**Texte étudié:**
┌──
Notre mythologie grecque
La dette grecque turlupine l’Europe. N’est-ce pas la chouette d’Athéna qui perdure sur la pièce de 1 Euro et sur celle de 2 Euros la belle Europe, venue du Liban ou Phénicie antique, juchée sur son taureau ? N’est-ce pas son frère Cadmos qui nous a apporté notre alphabet ? Ou notre rapport à la Grèce est-il né en partie de notre imagination comme le dénonce Georges Prévélakis (Université Paris Panthéon-Sorbonne), géographe et politologue, dans son article « Grèce : les raisons historiques de la faillite. La boîte de Pandore » (Esprit 11/2011) ?
Rappelons le choc ressenti voilà deux ans, quand France 24 titre « La Chine achète la Grèce ? ». Avec, dans les journaux, la photo du premier ministre grec semblant offrir d’un geste l’Acropole au premier ministre chinois. Et un blog qui titre : « Un voyage de mille lieues commence par un premier pas » (Lao-Tseu).
└──
**Exercices proposés:**
A. Relevez toutes les figures de la mythologie grecque nommées dans le texte sur la dette grecque.
B. Poursuivez, s'il vous plaît, le texte sur la dette grecque après sa dernière phrase.
Le matériel fourni ne sert à rien ici.

**Matériel fourni:**
┌──
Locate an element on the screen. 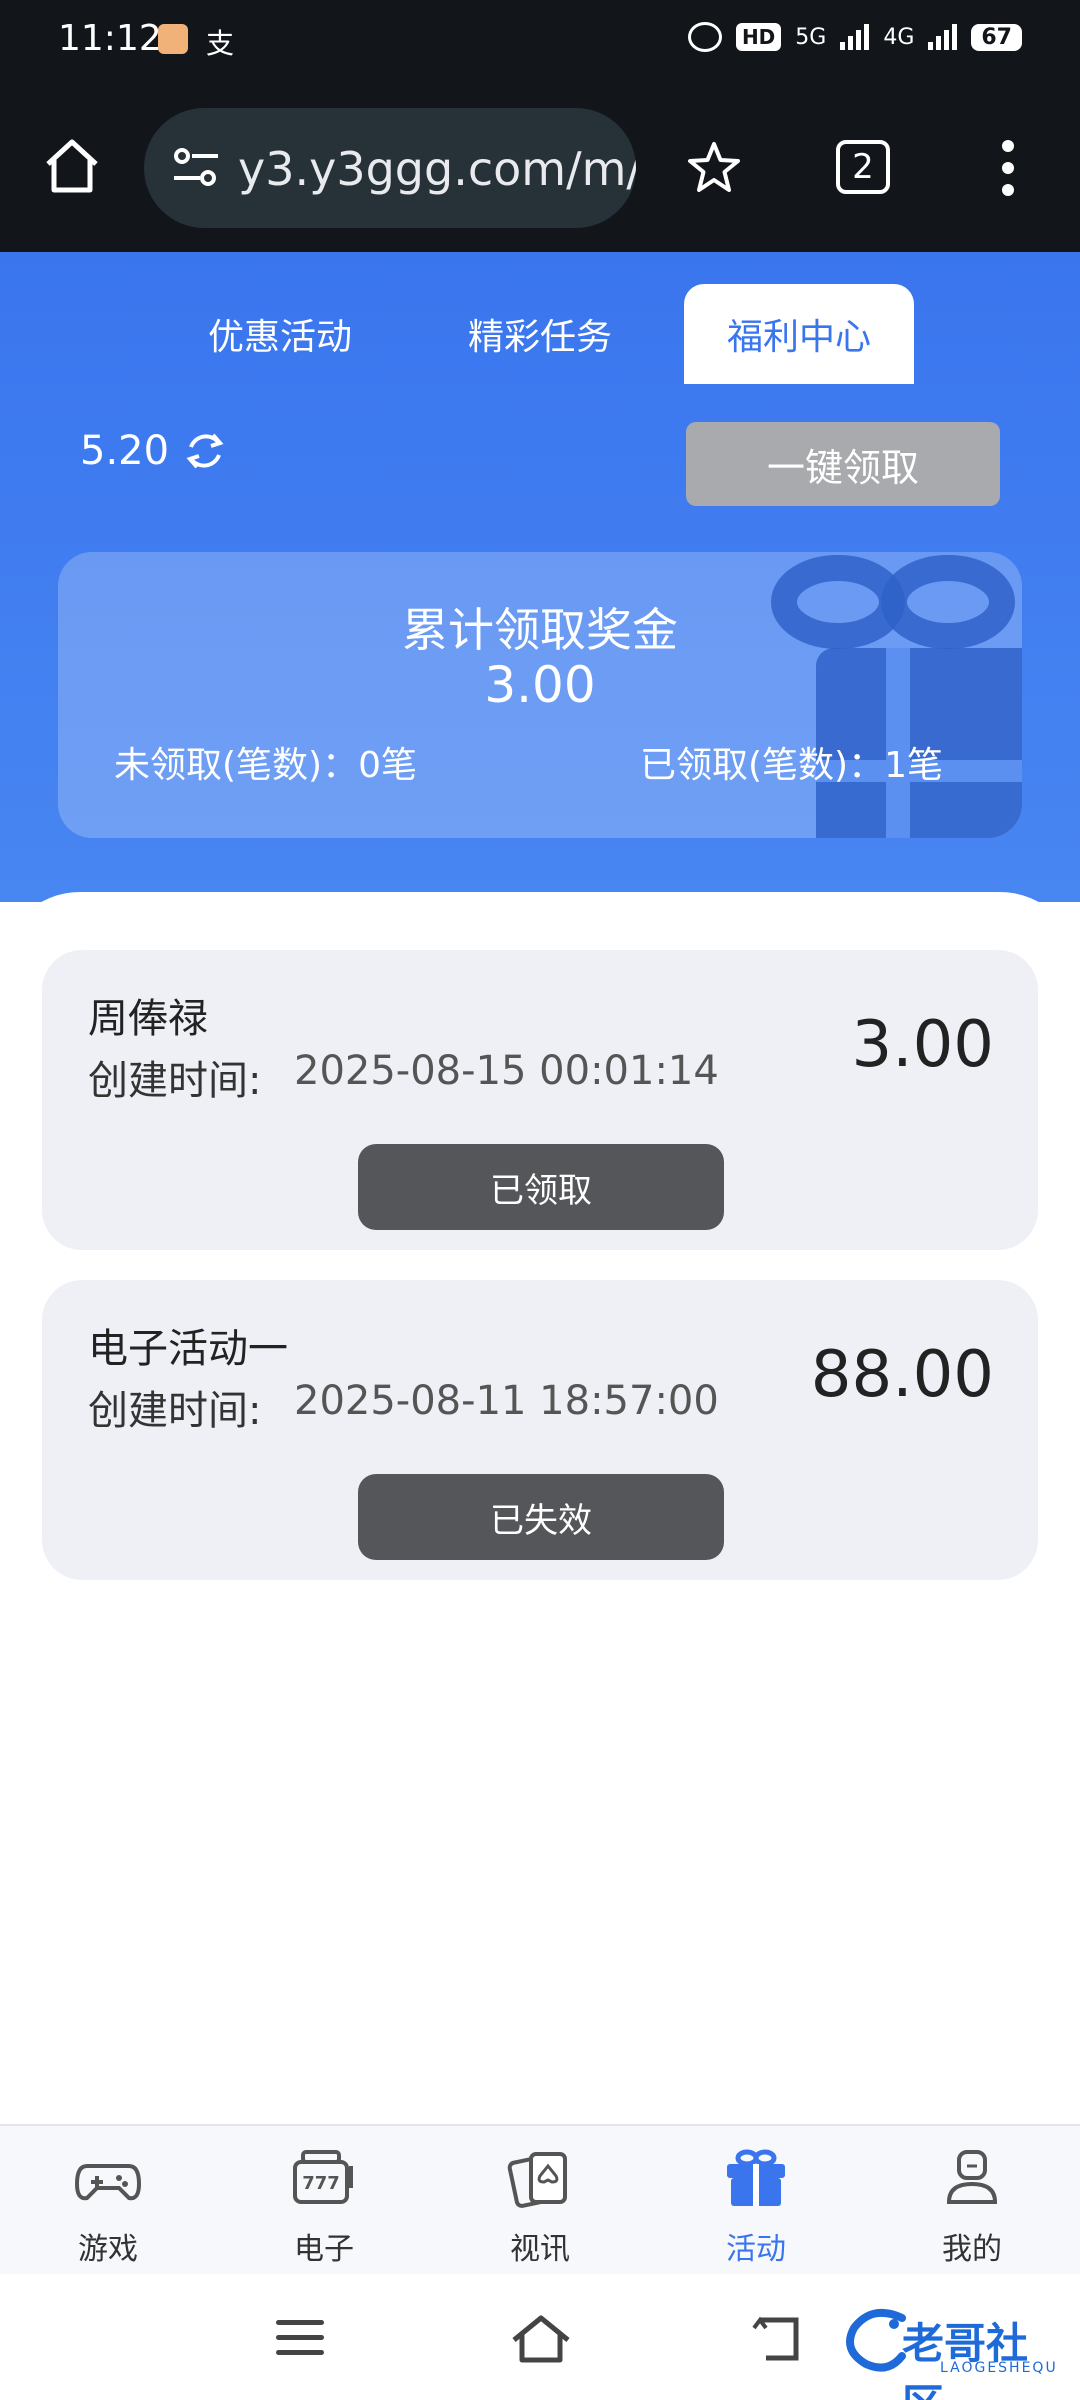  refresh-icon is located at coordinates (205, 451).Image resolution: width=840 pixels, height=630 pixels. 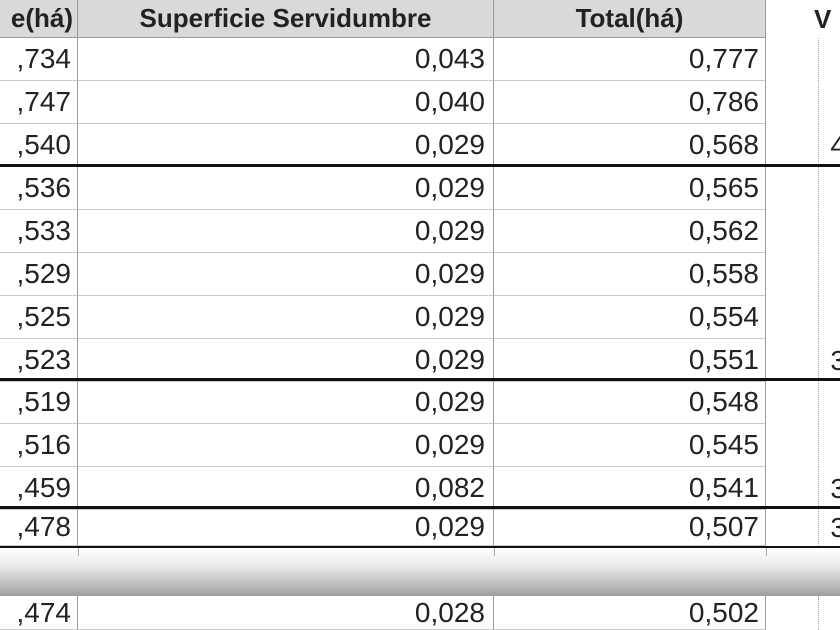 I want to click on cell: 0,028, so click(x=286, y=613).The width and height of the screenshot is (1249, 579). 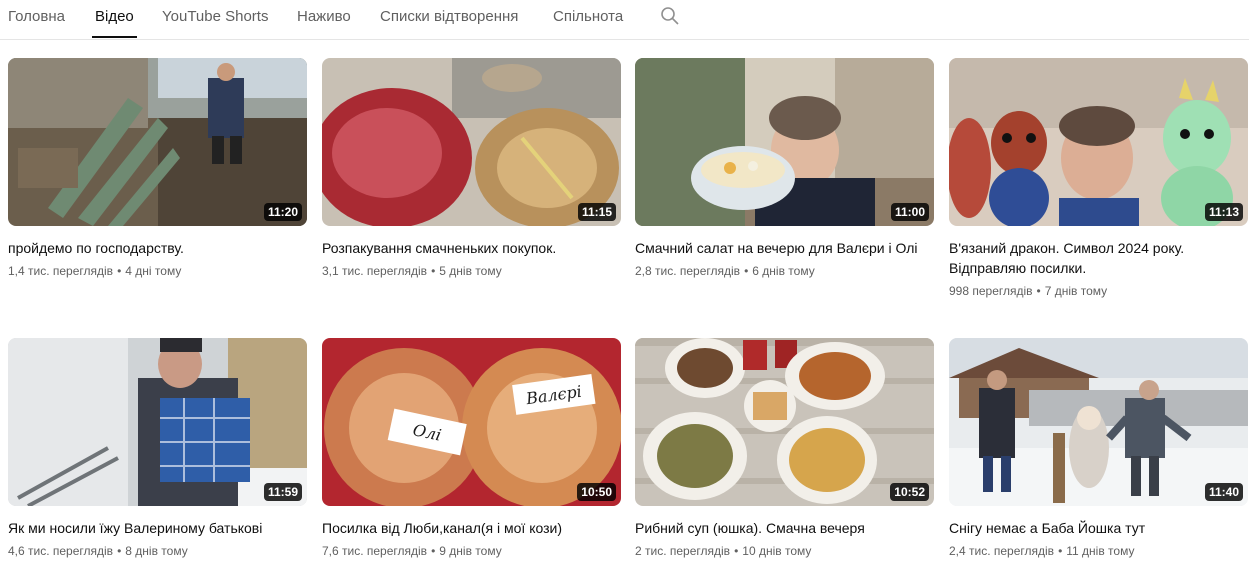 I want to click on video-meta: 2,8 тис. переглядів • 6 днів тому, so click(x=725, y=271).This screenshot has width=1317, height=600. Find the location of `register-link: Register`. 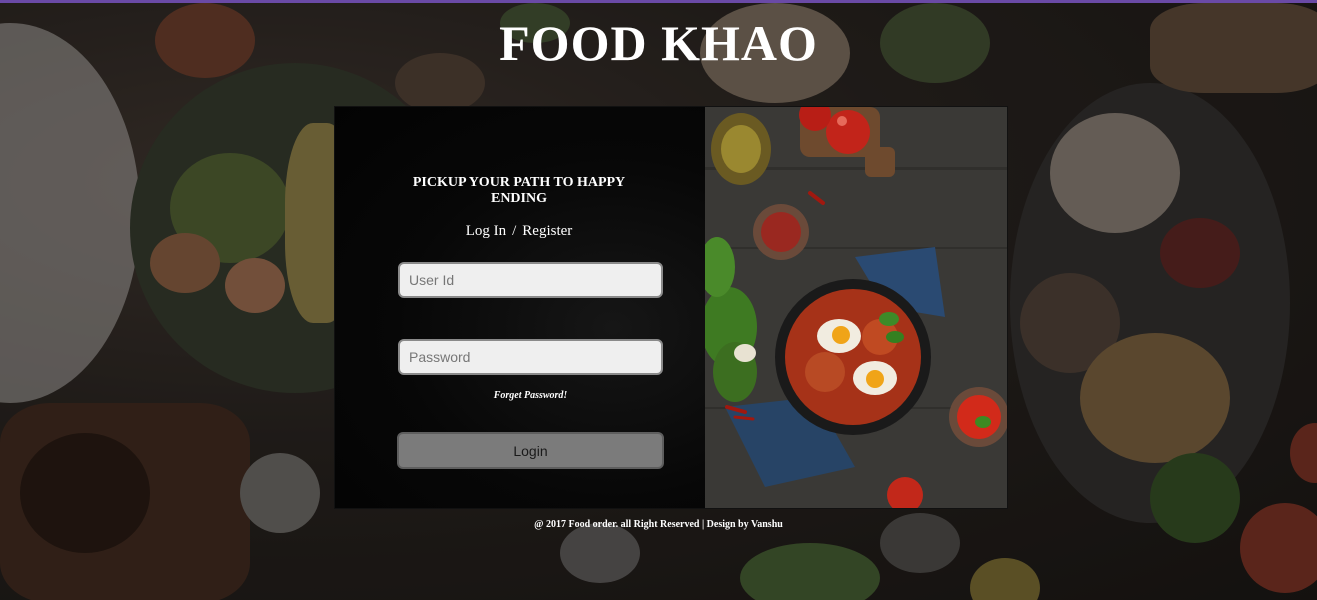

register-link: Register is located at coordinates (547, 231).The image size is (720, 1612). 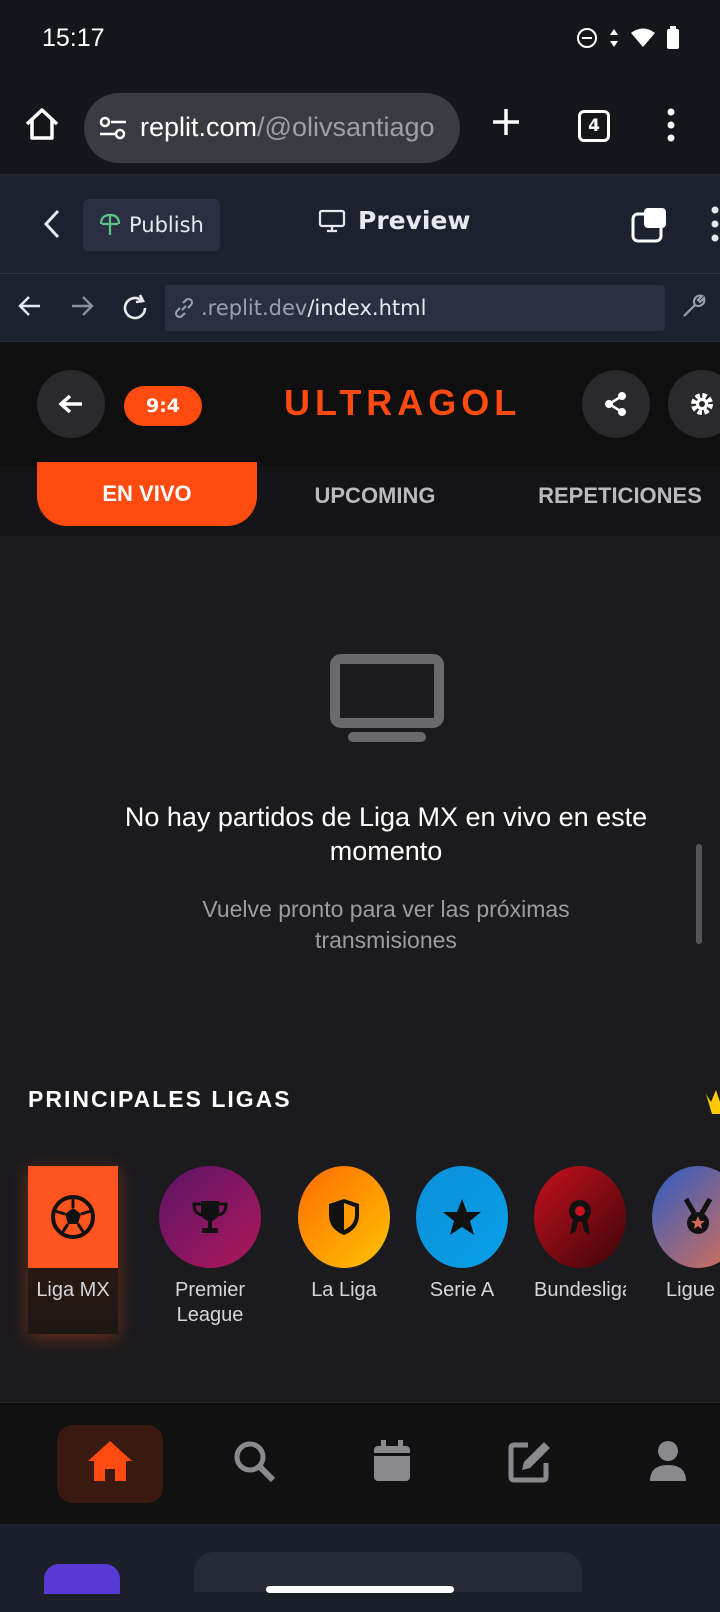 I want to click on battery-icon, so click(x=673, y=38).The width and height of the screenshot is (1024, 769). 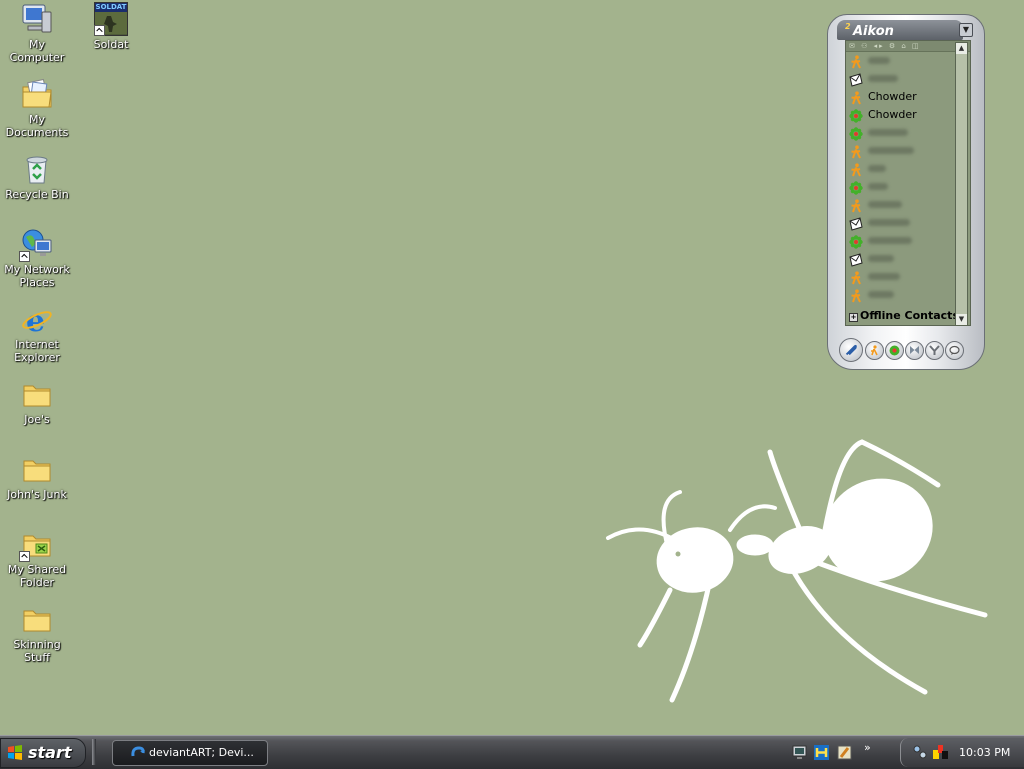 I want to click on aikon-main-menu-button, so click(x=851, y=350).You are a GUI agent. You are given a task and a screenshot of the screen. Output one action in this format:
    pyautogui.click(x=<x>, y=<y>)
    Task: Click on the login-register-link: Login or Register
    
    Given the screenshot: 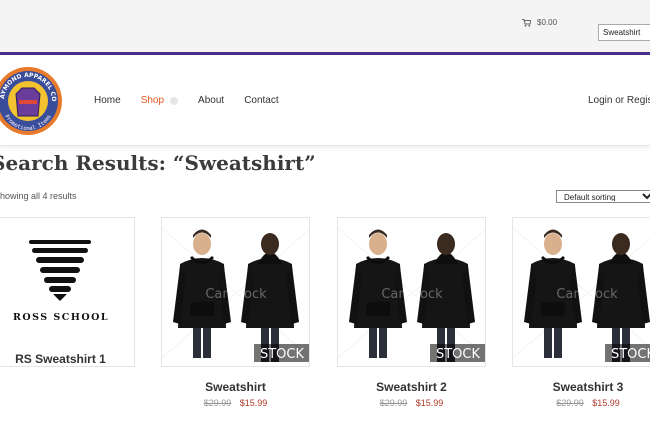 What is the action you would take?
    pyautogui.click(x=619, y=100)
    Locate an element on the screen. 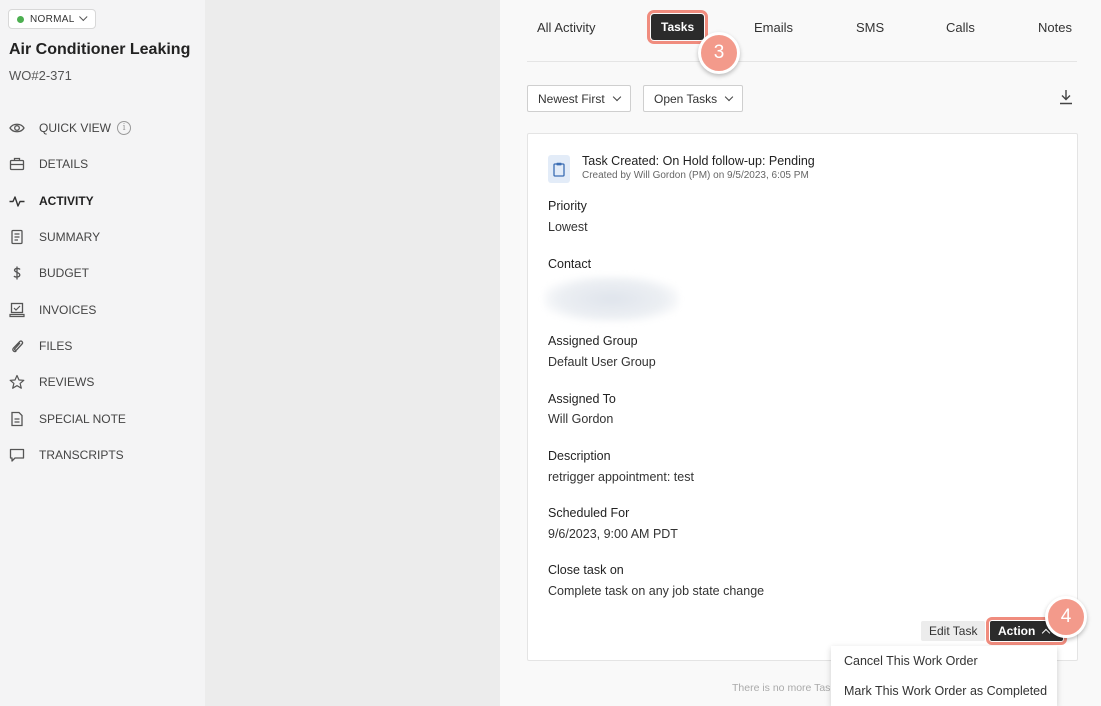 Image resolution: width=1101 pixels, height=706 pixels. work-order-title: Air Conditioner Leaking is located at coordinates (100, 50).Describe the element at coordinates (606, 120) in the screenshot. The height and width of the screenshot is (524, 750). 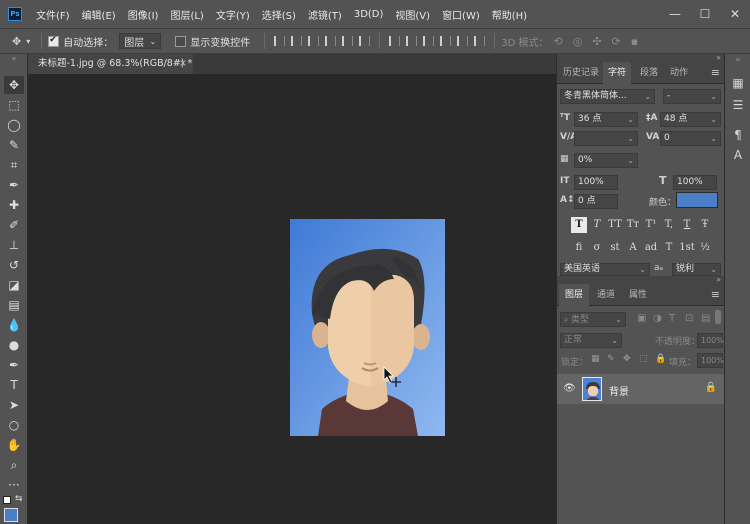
└──
**Réponses aux exercices:**
A. Athéna, Europe, Cadmos, Pandore

B.
La Grèce, mère de la démocratie, de la philosophie, du théâtre, de la poésie, du plissé, des sciences et techniques ! La Grèce des Jeux Olympiques deux ans plus tôt … en Chine ! La Grèce qui « vaincue, séduisit son farouche vainqueur » (Horace) ! La Grèce dont la langue, même profondément transformée, a survécu à des années d’occupation ottomane ! La Grèce qui irrigue nos langues européennes. La Grèce dont les mythes ravissent nos psychanalystes. La Grèce qui nourrit nos publicités comme le montre l’exposition remarquable de Robert Delord : « Veni, Vidi, Volui : le latin et le grec dans mon caddie ».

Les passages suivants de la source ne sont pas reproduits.